Supplied data
○ ○ ○ ○ ○ ○ ○

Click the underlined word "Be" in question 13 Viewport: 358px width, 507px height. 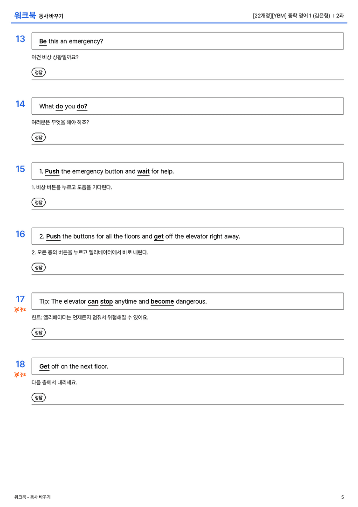click(x=43, y=42)
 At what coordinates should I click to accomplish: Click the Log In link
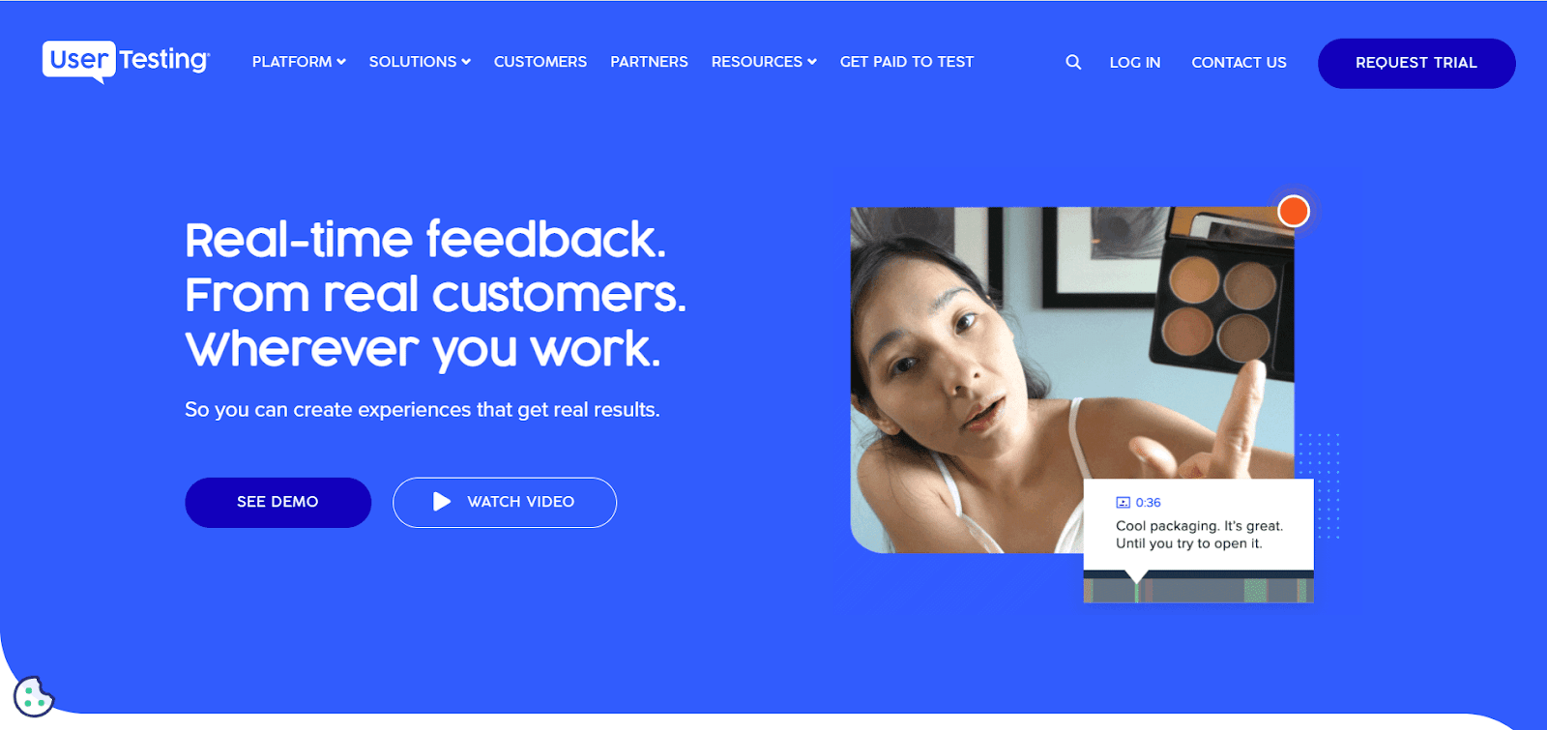click(1135, 63)
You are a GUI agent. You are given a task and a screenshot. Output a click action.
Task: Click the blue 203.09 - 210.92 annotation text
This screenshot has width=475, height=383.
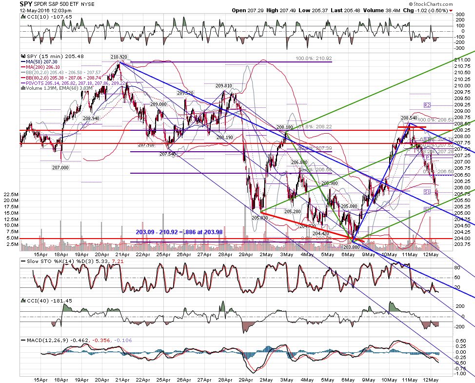click(179, 232)
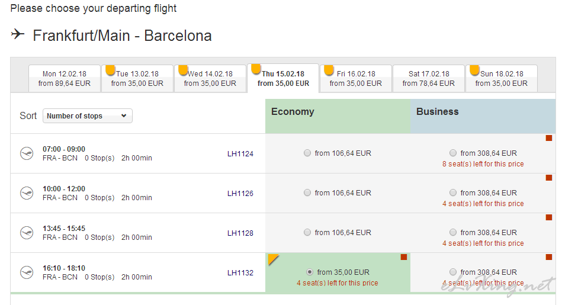The height and width of the screenshot is (305, 562).
Task: Select Economy fare for the 13:45 flight
Action: [307, 232]
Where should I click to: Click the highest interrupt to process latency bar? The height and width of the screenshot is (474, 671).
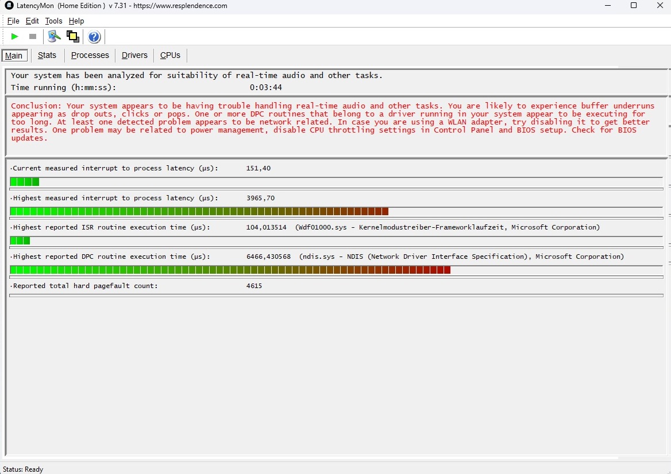[x=199, y=211]
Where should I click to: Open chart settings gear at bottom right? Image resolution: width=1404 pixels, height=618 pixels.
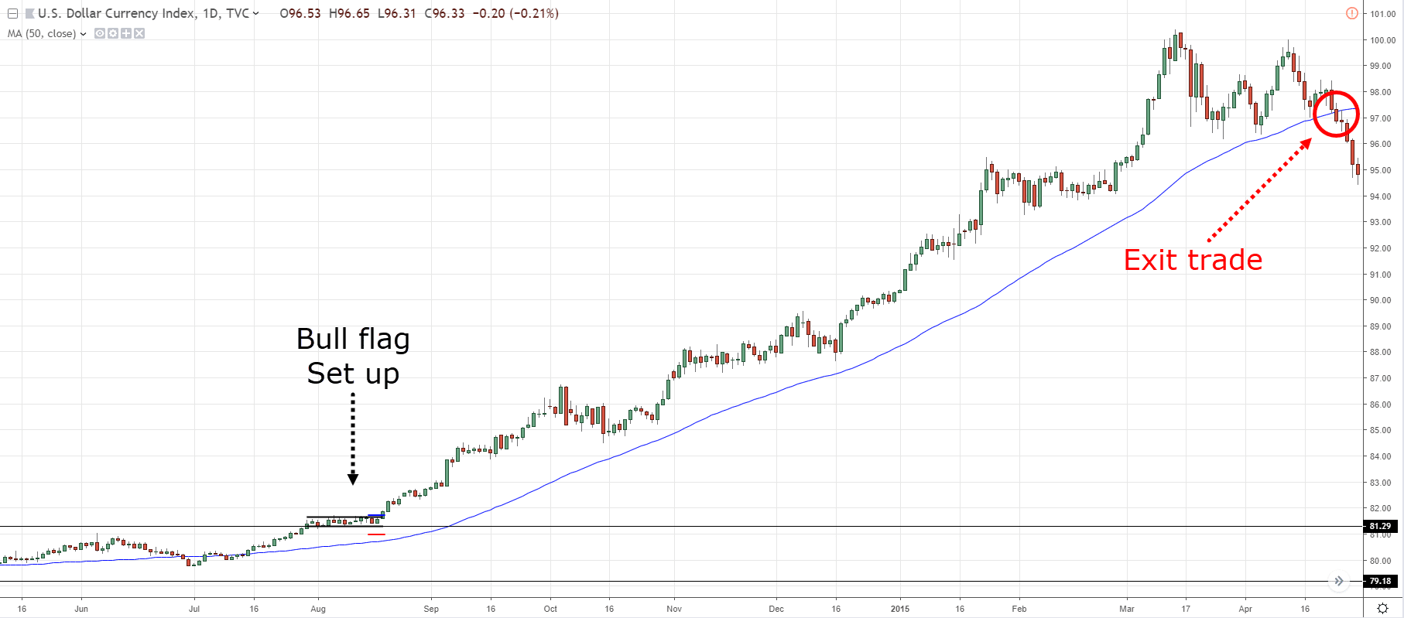click(1382, 609)
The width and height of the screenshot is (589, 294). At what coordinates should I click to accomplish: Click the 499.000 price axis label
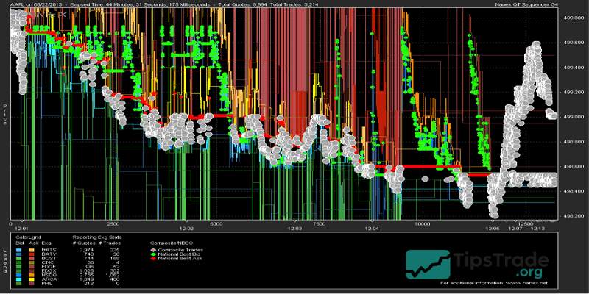[x=572, y=117]
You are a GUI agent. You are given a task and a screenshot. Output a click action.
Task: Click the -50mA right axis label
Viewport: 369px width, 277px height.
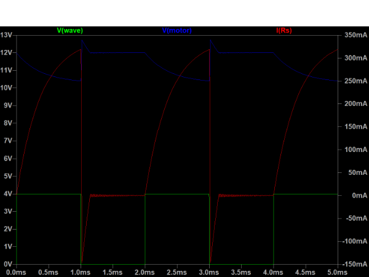tap(354, 218)
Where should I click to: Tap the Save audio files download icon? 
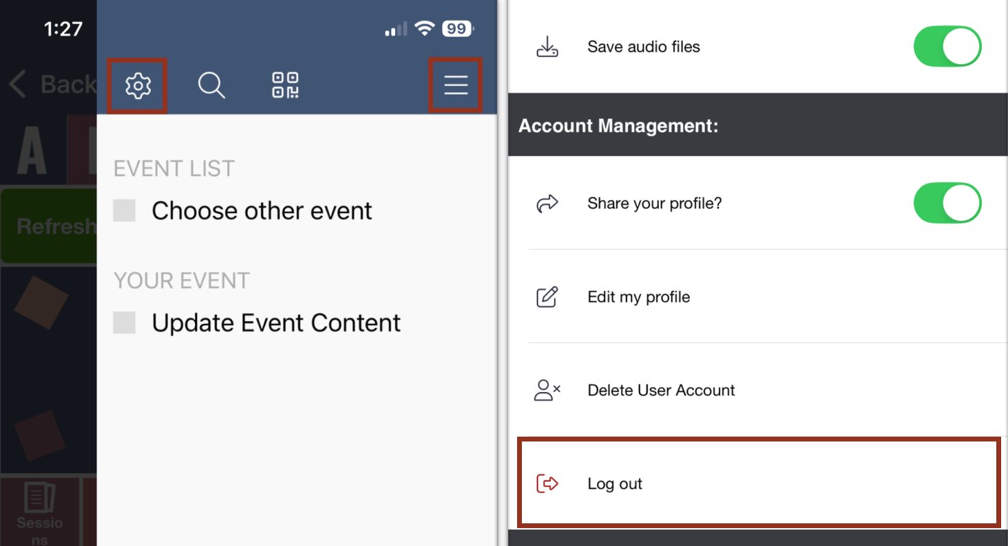pos(547,46)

○ ○ ○ ○ ○ ○ ○

Task item
Pictures aside, set down the lines from the one containing "Where should I click to: Open" through the end of the records above, exactly and only those.

Exercise solution
Where should I click to: Open chart settings gear at bottom right? Image resolution: width=1404 pixels, height=618 pixels.
click(1382, 609)
The width and height of the screenshot is (589, 294). At what coordinates should I click to accomplish: Click the 499.000 price axis label
[x=572, y=117]
You are a GUI agent. You are given a task and a screenshot. Output a click action.
Task: Click the -50mA right axis label
Viewport: 369px width, 277px height.
tap(354, 218)
Where should I click to: Tap the Save audio files download icon? 
pos(547,46)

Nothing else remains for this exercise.